# Suche kleine Lampe mit viel Wärme



## maxi (31 Mai 2006)

Huhu,

ein Bekannter will den Unterschied von 2 Oberflächen eines Siztzpolsters demonstrieren.

Nun soll oben eine möglichst kleine Lampe mit hoher Wärmewirkung so in 2,5 Meter höhe angebracht werden und in 1,20 Meter höhe 2 kleine Polster mit einer Normalen und dann mit einen lichtreflektierenden Leder angebracht werden.

In die Polster sollen Temperaturfühler eingebaut werden.

Nun suchen wir eine kleine Lampe mit sehr hoher Wärmeentwicklung.


----------



## maxmax (31 Mai 2006)

2,5 m sind ein bischen viel, bei 0,5 m könnte man doch eine Infrarotlampe aus dem Medizinischen Bereich nehmen.


----------



## maxi (31 Mai 2006)

So 1 Meter müssen es schon werden, soll ja nach was aussehen.
Überlege gerade einen kleinen 250W Par Strahler zu verwenden.


----------



## MSB (31 Mai 2006)

Also ich würde da eine "Stalllampe" nehmen.
Also eine wie sie z.B. Jungsauen oder ähnliches in Ihrem Stall hängen haben.


----------



## cmm1808 (31 Mai 2006)

Hallo,

bei einer Verwendung von Infrarotlampen muß man beachten, daß es sich hier um Wärmestrahlung handelt.
Es wird nur eine bestimmte Wellenlänge des Lichts abgegeben.

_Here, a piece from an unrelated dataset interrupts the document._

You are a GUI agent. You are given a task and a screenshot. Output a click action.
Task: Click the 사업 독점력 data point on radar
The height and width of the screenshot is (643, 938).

Die Wärme entsteht nicht an der "Luft", sondern wird erst aktiv, bzw. spürbar, wenn sie auf die Haut trifft, sprich auf organische Materialien.

Stichwort "Infrarotsauna"

Ich denke für eine Entfernung von 1m mußt du MINDESTENS einen 250W 
Halogenstrahler verwenden.

Gruß
Christian


----------



## knabi (31 Mai 2006)

PAR56 Strahler mit 300W als Spot, z.B. PHILLIPS 15957110, passende Fassungen/Leuchten gibt's bei Ausrüstern für Discotheken und Lichtshows oder auch bei BEGA u.ä.

Sind aber nicht mehr als "klein" zu bezeichnen, Durchmesser des Leuchtmittels 179mm...

Gruß

Holger


----------



## maxi (1 Juni 2006)

Oh danke,
die probiere ich mal aus.


----------